Requires that the REIT has no earnings and profits accumulated in any non-REIT year.

Permits an entity which has not been engaged in any active trade or business to change its accounting period to a calendar year without the approval of the Secretary of the Treasury if such change is in connection with the election of REIT status.

Provides that a corporation which is a qualified REIT subsidiary shall not be treated as a separate corporation, and all assets, liabilities, and items of income, deduction, and credit of a qualified REIT subsidiary shall be treated as assets, liabilities, and such items (as the case may be) of the real estate investment trust.

Provides that if a REIT receives new equity capital, then income derived from stock or debt instruments (i.e., interest, dividends, or gain from the sale of such stock or debt instruments) that is attributable to the temporary investment of the new equity capital is treated, for a one-year period beginning on the date that the REIT receives such capital, as qualifying income for purposes of the REIT. Treats stock or debt instruments purchased with such capital as "real estate assets" for purpose of the REIT assets tests. Defines "new equity capital" as any amount received by the REIT in exchange for stock of the REIT (other than pursuant to a dividend reinvestment plan).

Provides that amounts received by a REIT in connection with the rental of property do not fail to qualify as rents from real property merely because the REIT performs certain services and does not use an independent contractor for the provision of such services. Provides that such services that may be provided without violating the "independent contractor tests" are those services which would not result in the receipt of unrelated business income by an organization subject to tax on such income.

Treats rent or interest that is based on the net income of a tenant or debtor as rent from real property or as interest, respectively, if: (1) the rent (or interest) must be received from a tenant (or debtor) that receives substantially all of its income from the leased property (or the property that secures the loan) from the subleasing (or leasing) of substantially all of such property; and (2) the rent received by the tenant (or debtor) consists entirely of amounts that would be treated as rent from real property (or interest) if received directly by the REIT.

Requires that the minimum amount that the REIT is required to distribute (i.e., the minimum dividends paid deduction) be reduced by a portion of certain amounts that the REIT is required to include in income in advance of receiving cash. Reduces the minimum amount required to be distributed by: (1) amounts that the REIT is required to include in income with respect to certain rental agreements involving deferred rents; (2) amounts of the original issue discount that a REIT is required to accrue with respect to certain loans; and (3) any income arising from the disposition of a real estate asset, but only in certain circumstances.

Requires that the amount of the REIT's current (but not accumulated) earnings and profits for a taxable year not be less than the REIT taxable income (determined without regard to the dividends paid deduction) for the taxable year.
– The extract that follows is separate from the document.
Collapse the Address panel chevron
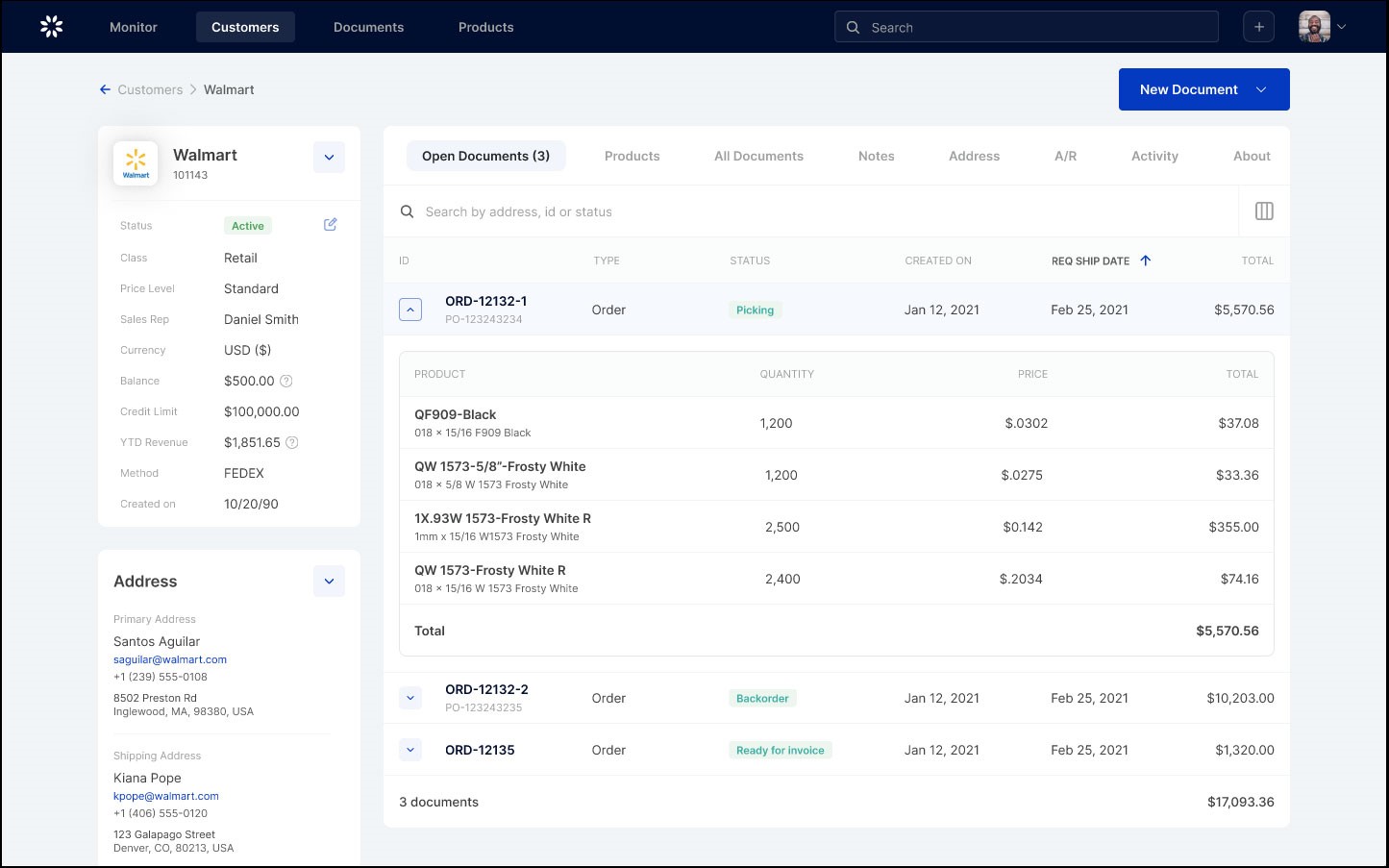This screenshot has height=868, width=1389. tap(329, 581)
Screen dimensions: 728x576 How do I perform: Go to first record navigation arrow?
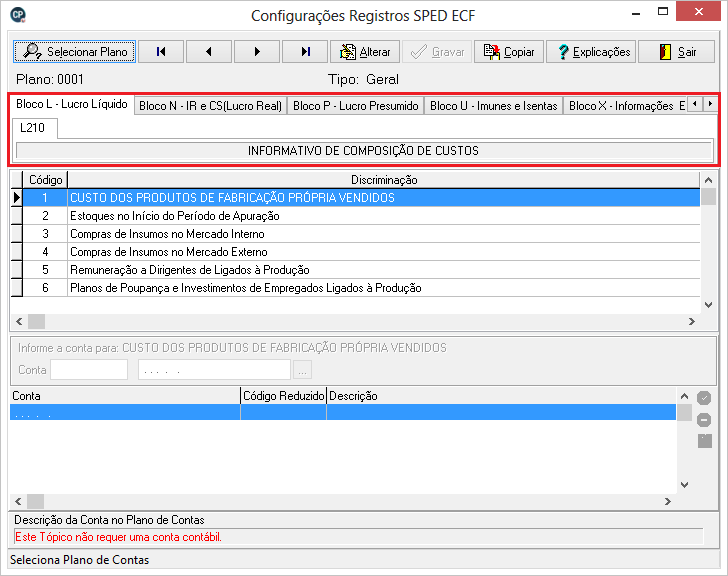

Provides that, for purposes of determining the maximum amount of capital gains dividends that a REIT may pay for a taxable year, the REIT would not offset its net capital gain with the amount of any net operating loss, whether current or carried over from a previous taxable year. Provides that, to the extent that the REIT then elects to pay capital gains dividends in excess of its net income, the REIT would increase the amount of its net operating loss carryover by such amount.

Permits the REIT to mail the required capital gain notices to shareholders with the REIT's annual report rather than within 30 days of the end of the taxable year.

Modifies the safe harbor rules under which sales by the REIT meeting the conditions of the safe harbor provisions are not treated as prohibited transactions.

Provides that in determining the amount of net income derived from prohibited transactions, losses from prohibited transactions (and deductions attributable to prohibited transactions in which a loss was incurred) may not be taken into account. Provides that the amount of any net loss from prohibited transactions may be taken into account in computing the REIT's taxable income.